If you're age 72 or older you probably know you must begin taking distributions from your IRA -- whether you want to or not.
The IRS life expectancy tables determine your Required Minimum Distribution (RMD) based on the previous years ending balance for your IRA and your attained age for the tax year.
The Qualified Charitable Distribution (QCD) rules provide those subject to RMDs an option that can help them reduce their income tax liability by having certain charitable contributions made directly to a qualified charity. Given the changes to itemized deductions and the standard deduction in the 2017 tax law update, the Qualified Charitable Distribution rules for your IRA account becomes even more important.

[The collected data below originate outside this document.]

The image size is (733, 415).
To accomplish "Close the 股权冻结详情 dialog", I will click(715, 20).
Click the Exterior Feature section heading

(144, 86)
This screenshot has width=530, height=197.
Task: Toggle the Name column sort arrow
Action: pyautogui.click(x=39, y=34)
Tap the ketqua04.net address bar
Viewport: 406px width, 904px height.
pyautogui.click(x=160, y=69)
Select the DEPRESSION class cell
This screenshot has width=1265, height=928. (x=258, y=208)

If you make charitable contributions throughout the year, it would be wise to consider making those contributions directly from your IRA. Up to $100,000 of charitable distributions from each IRA owner's accounts can be excluded from your taxable income each year.

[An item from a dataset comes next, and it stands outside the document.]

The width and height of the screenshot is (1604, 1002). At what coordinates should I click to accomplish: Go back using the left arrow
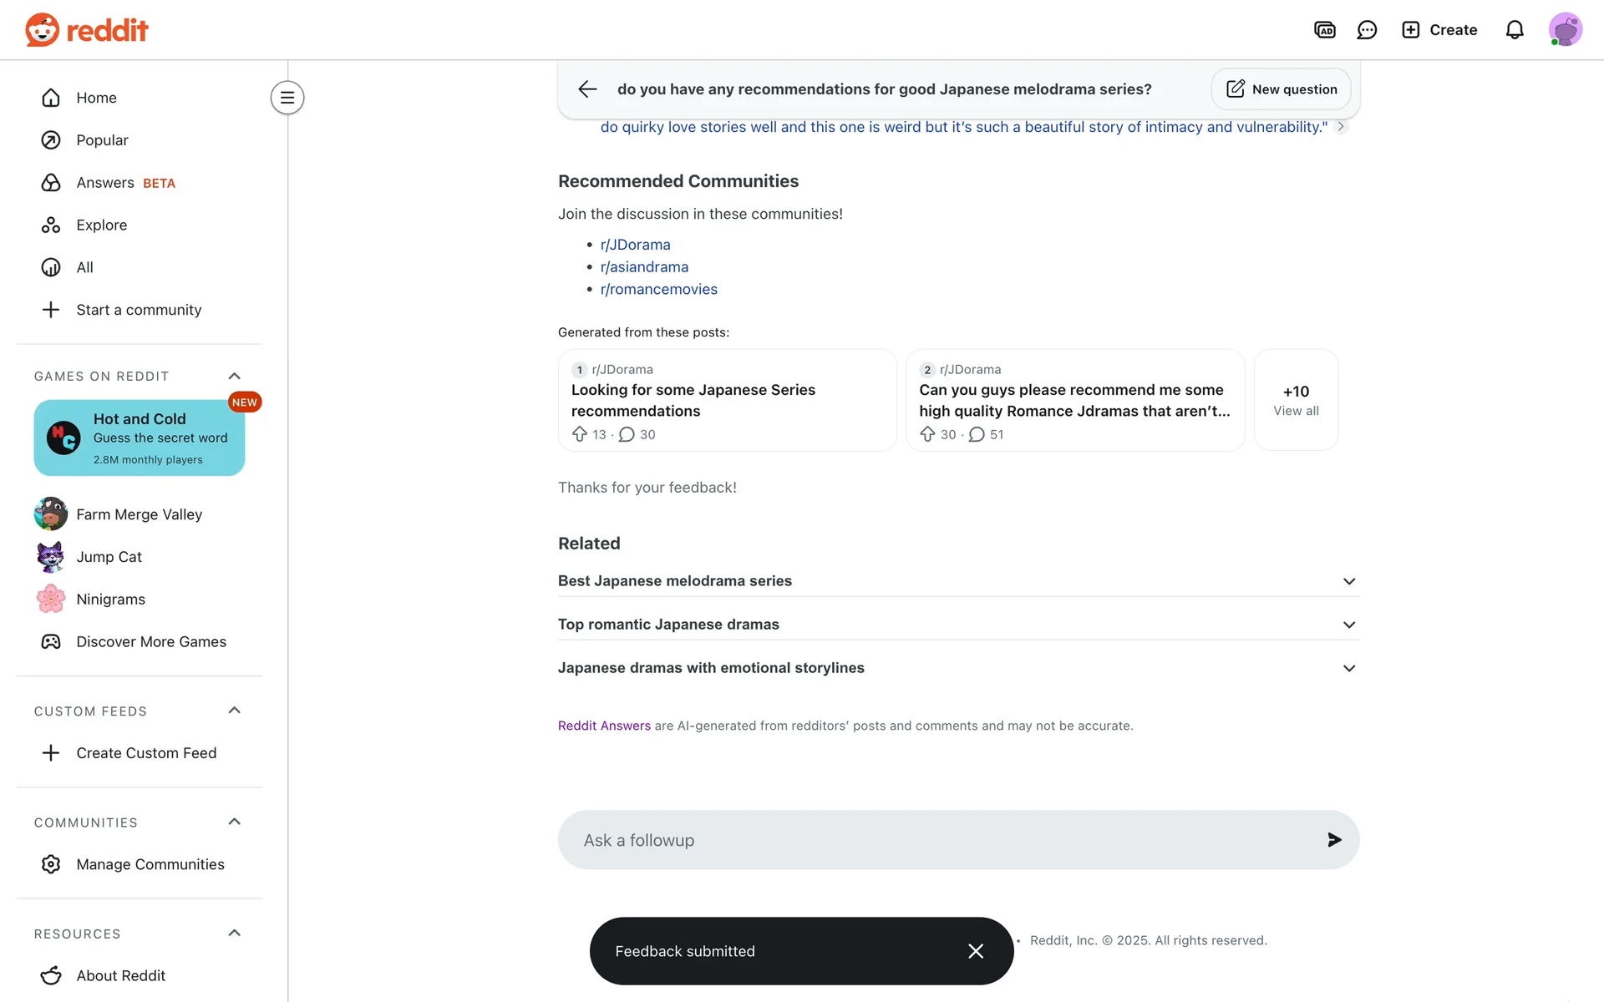tap(587, 89)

Say you plan to give $10,000 to your church or another qualified charity and you're receiving taxable distributions from your IRA. If you make the contribution to the charity directly from your IRA, your $10,000 gift will not be reported as income on your income tax return.
If you instead receive these funds as income from your IRA distribution and then send the same $10,000 to the charity, it is included in your taxable income and could result in higher Medicare premiums and a higher percentage of your Social Security income being taxable. If you don't have itemized deductions that exceed the new $24,000 per couple or $12,000 per individual standard deduction, you could lose all the tax benefits of your generosity.
By having the distributions sent directly to the qualified charity from your IRA, you will exclude the amount from your taxable income, potentially lowering your Medicare premiums, the taxable portion of your social security benefits, and your overall income tax rate at both the federal and state level.
If you follow this strategy, be sure to let your income tax preparer know. There may be no indicator on the 1099R you receive at the end of the year that shows that part of your distribution is non-taxable, so there is a chance many people using this strategy are over-paying their income taxes each year.